İlacın etkisinden dolayı üşüdüğünü hissedip üstünü iyicene örtmüştü.

Sırıttım.

"Günaydın, Barbaros."

Beni duymazken kahkaha attım. Neşeli bir şarkı söyleyip eğlenmek istiyordum.

Planlarım çok güzel ilerliyordu.

"Her güzel şey çabuk biter soldular dünkü çiçekler/ Ne dostlar ne de geçen mutlu günler bizimle her an beraberler/ Aşk başkadır bunlardan döner gelir uzaklardan/ Bir ses bir şarkıyla bazen hemen başlar sıfırdan/ Haykıracak nefesim kalmasa bile/ Ellerim uzanır olduğun yere/ Gözlerim görmese ben bulurum yine/ Kalbim durmuşsa inan çarpar seninle"

Bir yandan da üstümü değiştiriyordum.

Üstümü değiştirdikten sonra banyoya gittim ve elimi yüzümü yıkadım.

Banyodan çıkınca Orhan Bey ile karşılaşınca "Günaydın." dedim.

"Günaydın. Barbaros daha uyanmadı mı?"

"Az önce odasına gittim de kendisini hasta hissediyormuş. Bugün işe gitmeyecekmiş." dedim.

"Barbaros kolay kolay işe gelmemezlik yapmaz. Ciddi bir şeyi mi var ki?"

Orhan Bey endişeyle Barbaros'un odasına girecekti ki kolundan tuttum.

"Ben kontrol ettim. Sadece ateşi var. Biraz dinlenirse geçer. Şimdi uyuyor, rahatsız etmeyelim." dedim.

"Öyle diyorsan girmeyeyim."

"Benim şu an işim yok. Şirkete dokuzda giderim. O zamana kadar Barbaros ile ilgilenirim. Sizin gözünüz arkada kalmasın." dedim.

"Çok iyi olur. O zaman ben çıkıyorum." dedi.

"Tamam, akşam görüşürüz."

"Görüşürüz." dedikten sonra merdivenden inince gülümsedim.

Her şey istediğim gibi ilerliyordu.

Birkaç dakika sonra Orhan Bey evden çıktı.

Merdivenlerden inerken gülerek Kerim'i aradım.

"Efendim Gamze."

Merakla, "İşlemler nasıl gidiyor?" diye sordum.

"Bugün hava kararmadan nikahını kıyarız."

"Tam bir saat verebilir misin?" diye sordum.

"Saat üç diyebiliriz."

Gülümsedim.

Bu mükemmel bir haberdi.

"Gelmeden önce haber verin." dedim.

"Tamamdır." dediğinde "Görüşürüz." dedim.

"Görüşürüz."

Telefonu kapattım ve cebime koydum. Portmantodan çantamı aldıktan sonra mutfağa girdim.

Panzehiri çantamdan çıkardıktan sonra bir bardak aldım ve buzdolabını açtım.

Taze sıkıldığı belli olan meyve suyunu bardağa koyduktan sonra panzehirden bir damla meyve suyuna damlattım.

Barbaros, verdiğim ilaçtan ötürü hiçbir motor becerisi çalışmıyordu.

Damlattığım panzehir ile imza atabilecek kadar kendinde olacaktı.

Yine de olanları tamamen iyileştiğinde hatırlamayacak.

Barbaros'un odasına çıktığımda zorla nefes alıp verdiğini gördüm.

Acaba şu an ne kadar acı çekiyordur? Güldüm. Onu öldürürken çekeceği acı bin kat fazlaydı.

Başucuna oturdum ve onu hafifçe kaldırdım.

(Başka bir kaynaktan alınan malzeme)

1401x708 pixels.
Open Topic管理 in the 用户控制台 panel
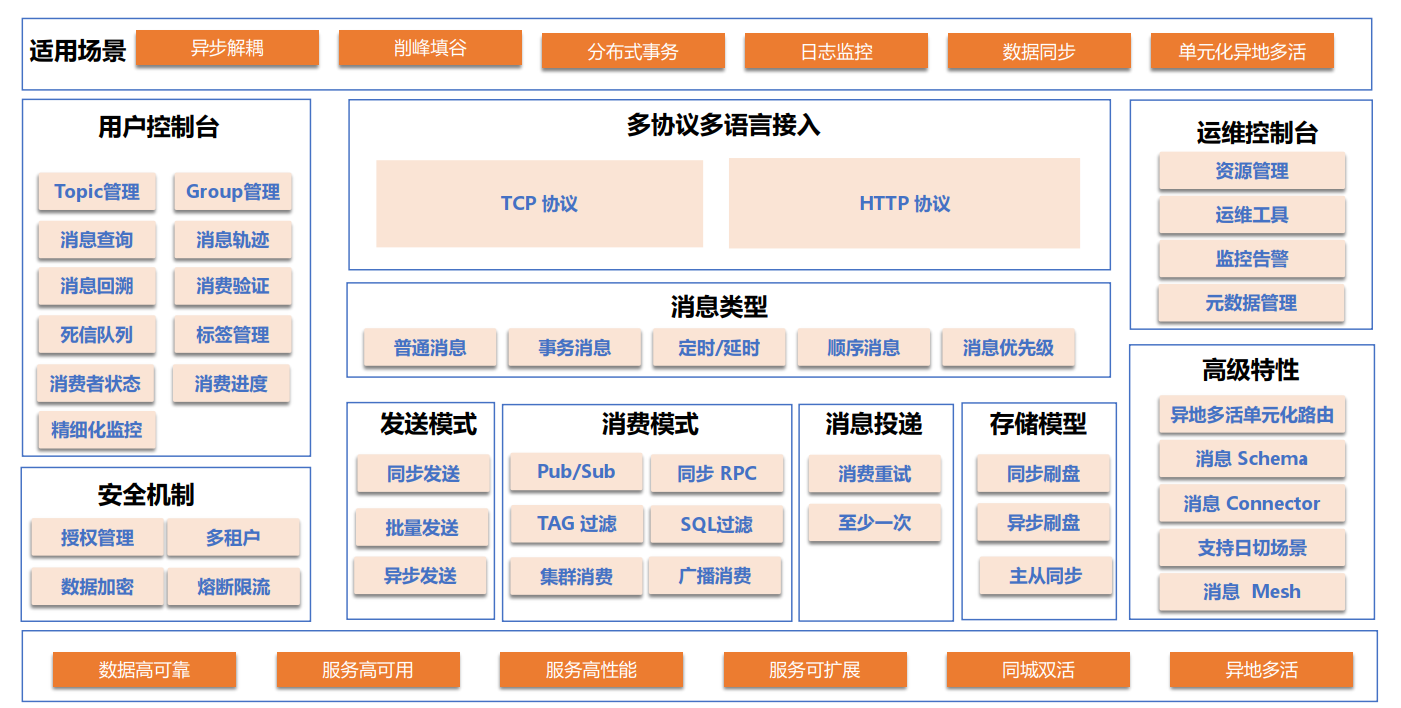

Meyve suyunu içmesine yardım ettikten sonra ona baktım.

Bir şey söylemeye çalışıyordu.

"Kendini zorlama, Barbaros. Konuşamazsın."

Gözlerini açacak güç bulamazken üşüdüğü belliydi.

Yorganı üzerine çektim ve "Yakında iyileşeceksin." dedim.

Tabii ondan sonra da öleceksin.

Bardağı alıp odadan çıktığımda kapısını kapattım.

Mutfağa gidip bardağı bıraktığımda evde rahat rahat gezebilmenin verdiği rahatlığı değerlendirmem gerektiğini biliyordum.

Barbaros'un çalışma odasına gittim ve çevreye baktım.

Barbaros zeki bir adamdı. Her ihtimale karşı çalıştığı adamların listesini ya da onlarla ilgili bir şeyler saklıyor olmalı.

Eğer çalıştığı insanlara ulaşabilirsem annemi öldürme ihtimali olan kişilerin listesini çıkarabilirdim.

Annemin katiline ne kadar yakındım. Bu beni heyecanlandırıyordu.

Annemin katilini acı çektire çektire öldürmeyi hayal ettikçe mutlu oluyorum.

"İntikamını alacağım anne."

Barbaros'un masasına doğru gittim ve sandalyesine oturdum.

Öncelikle aramaya masasından başlayacaktım.

Sonrasında tüm dolapları ve rafları kurcalayacaktım.